Often in cooking classes, I’m asked some version of this same question—how do you make things taste good?
My answer? Salt, acid, fat, and sugar.
Let me elaborate.
You’ve just created a dish. Do you love it? If the answer is yes, then—yay!—your dish is complete.
If not, you have to sleuth out what it needs. Here are the things to consider—the tools in your make-it-taste-good arsenal, if you will—and the order to consider them in.
Salt helps your ingredients sing. Without enough of it, you’re not getting all you can out of them. Another way to say that is, you can’t truly assess what you’ve got until it’s properly salted, because proper salting ensures you’re getting all that’s there.

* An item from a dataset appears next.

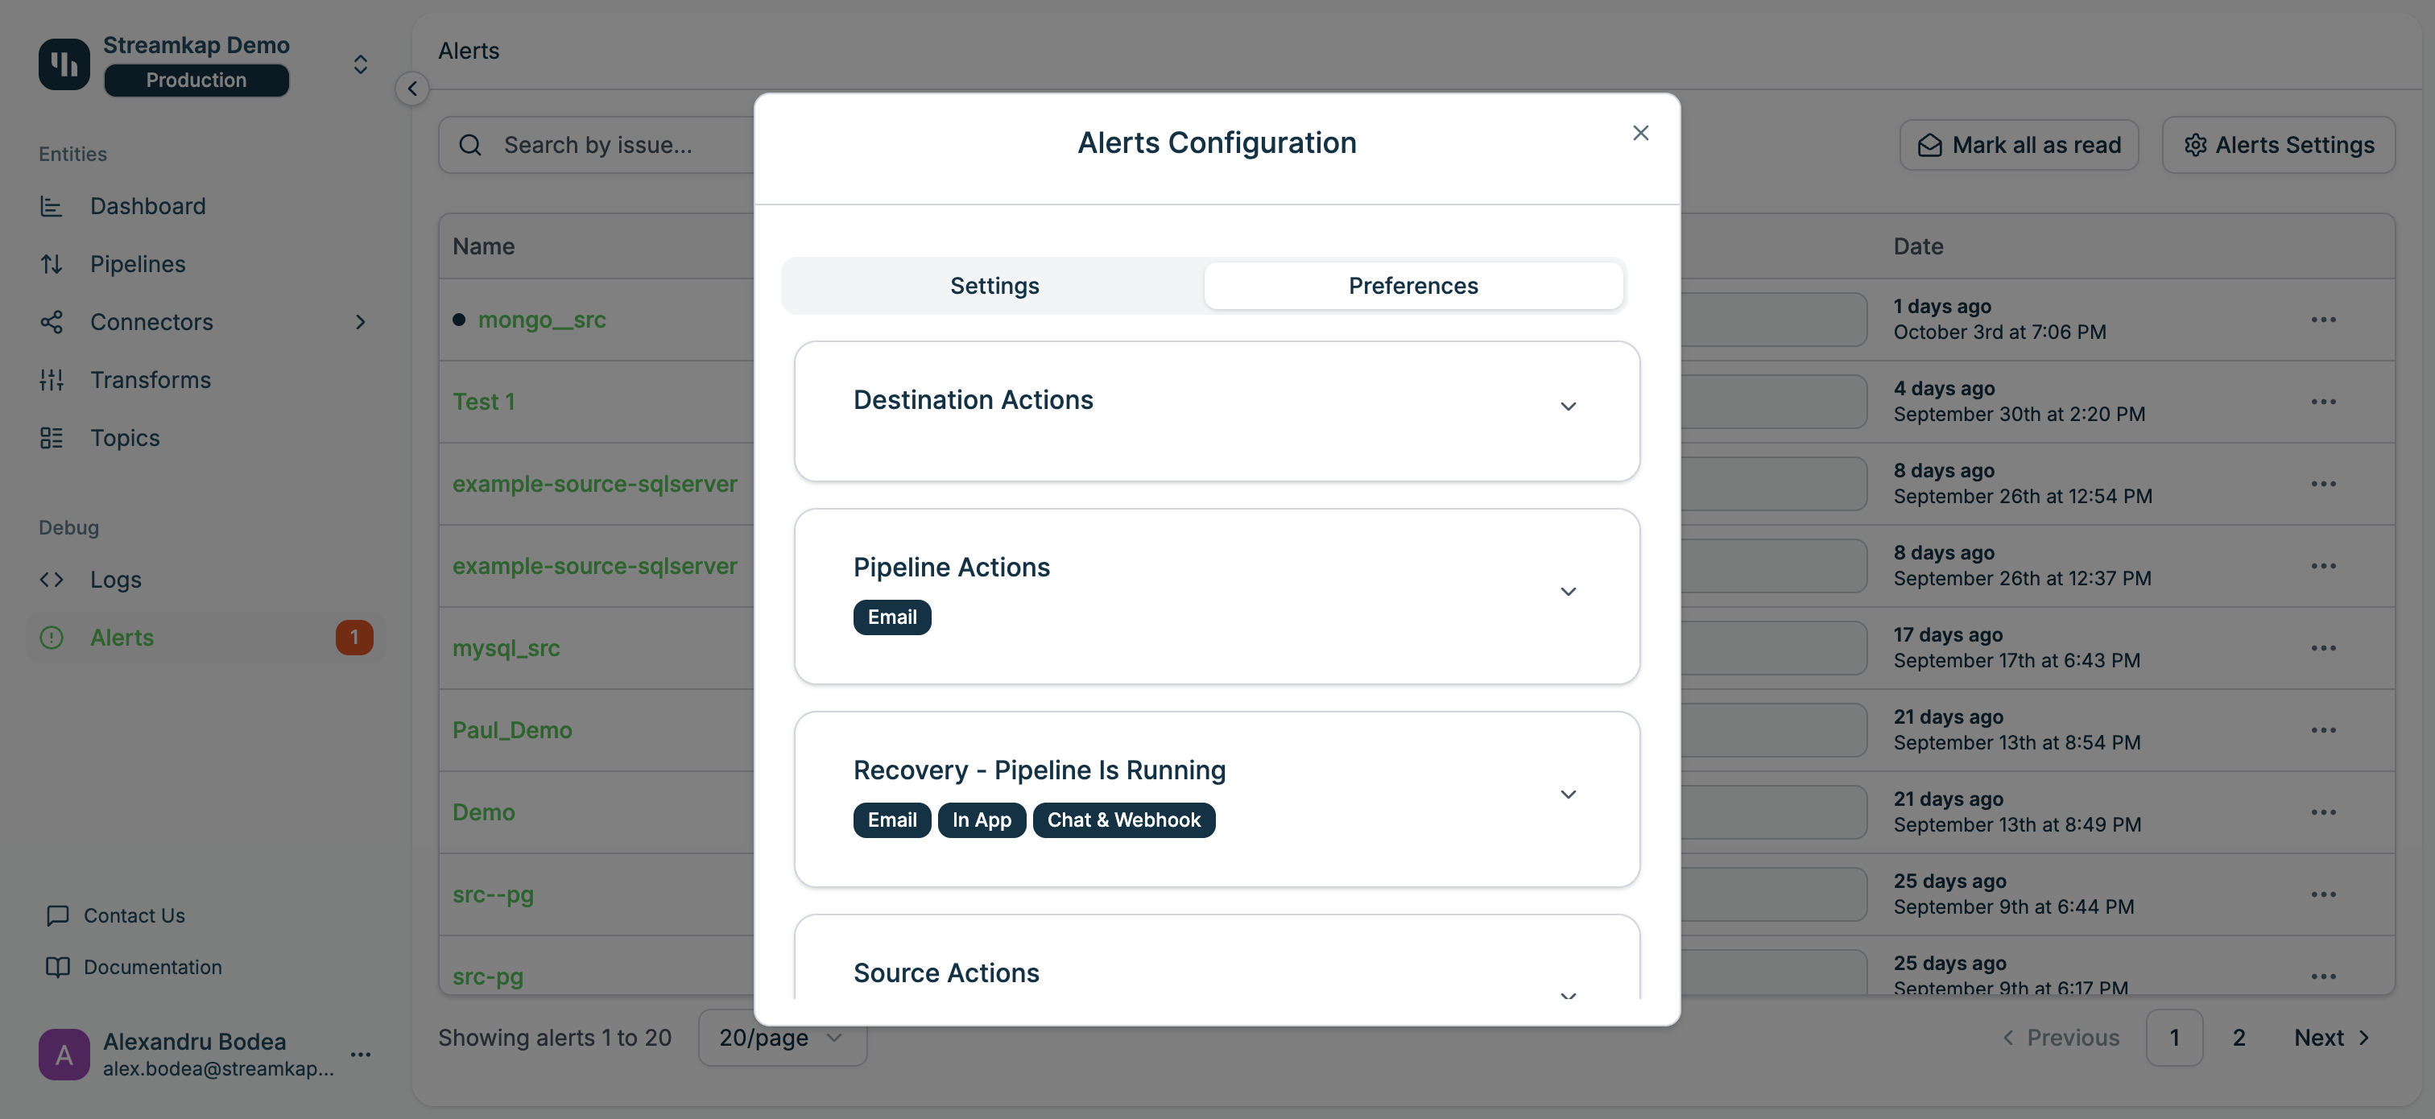2435x1119 pixels.
Task: Switch to the Settings tab
Action: coord(993,285)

Try another bite of your dish with three grains of salt sprinkled on top. Is it better or worse? If the answer is better, season the whole dish and do it again—taste a bite as is, taste a bite with three more grains of salt, and if the second bite is better, add salt to the whole dish. And keep doing that until a bite with three more grains of salt is worse.

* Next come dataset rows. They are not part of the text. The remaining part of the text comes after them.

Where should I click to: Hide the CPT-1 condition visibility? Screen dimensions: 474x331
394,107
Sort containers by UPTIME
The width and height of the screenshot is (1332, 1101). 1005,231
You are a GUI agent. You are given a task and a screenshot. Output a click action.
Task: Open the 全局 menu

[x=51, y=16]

Notice I didn’t say to keep doing it until it seems like you’ve added enough salt. Or until you can’t believe you’d need more.
Don’t be guessing about this most critical flavor enhancer.
2. Acid, fat, and sugar
If, after salting, you’re still not in love with what you’ve created, the next things to consider are acid, fat, and sugar.
So taste and ask yourself, does it need a tickle of brightness? If so, add acid.
(By “acid” I mean an acidic ingredient—like vinegar, lemon juice, or wine.)
Not sure? A la the salt exercise, try the teeniest tiniest touch of acid on just one bite.
On the other hand, maybe your dish is too tart? If that’s the case, your dish needs softening—typically but not exclusively, fat softens acid in a savory dish and sugar softens acid in a sweet dish. Fat is also a flavor carrier—so sometimes merely adding fat will enhance the overall taste of a dish.
(Fat could be butter, oil, or something fatty/creamy like mayonnaise, milk, or cheese. Sugar could be any sweetener or sweet food.)
About 85% of the time, adjusting salt, acid, fat, and sugar will result in a dish I love. If not, the next things to consider are…
3. Additional flavors
Maybe your dish needs is too one-note and needs a little more going on?
If it has a lot of low, savory, earthy flavors, for example, maybe a tickle of something vernal and delicate would be nice—like chopped fresh parsley sprinkled on top of a hearty beef stew.
If it has a lot of vibrant, bright things going on, maybe it’d be nice to add something savory and earthy—like Kalamata olives in a leek and goat cheese omelet.
You don’t always need opposite or varied flavors to make a dish great—it’s just a place to look.
4. Additional texture
Sometimes adding texture can put a dish over the top—so think about adding crunch to something soft or softness to something crunchy. Creamy blue cheese in a crisp salad, for example, or crunchy nuts on ice cream.
As with flavors, you don’t always need opposite or varied textures to make a dish great—it’s just a place to look.
The most important thing is, if it isn’t love, keep at it. You only have so much time, money, and calories in a day—why settle for anything less?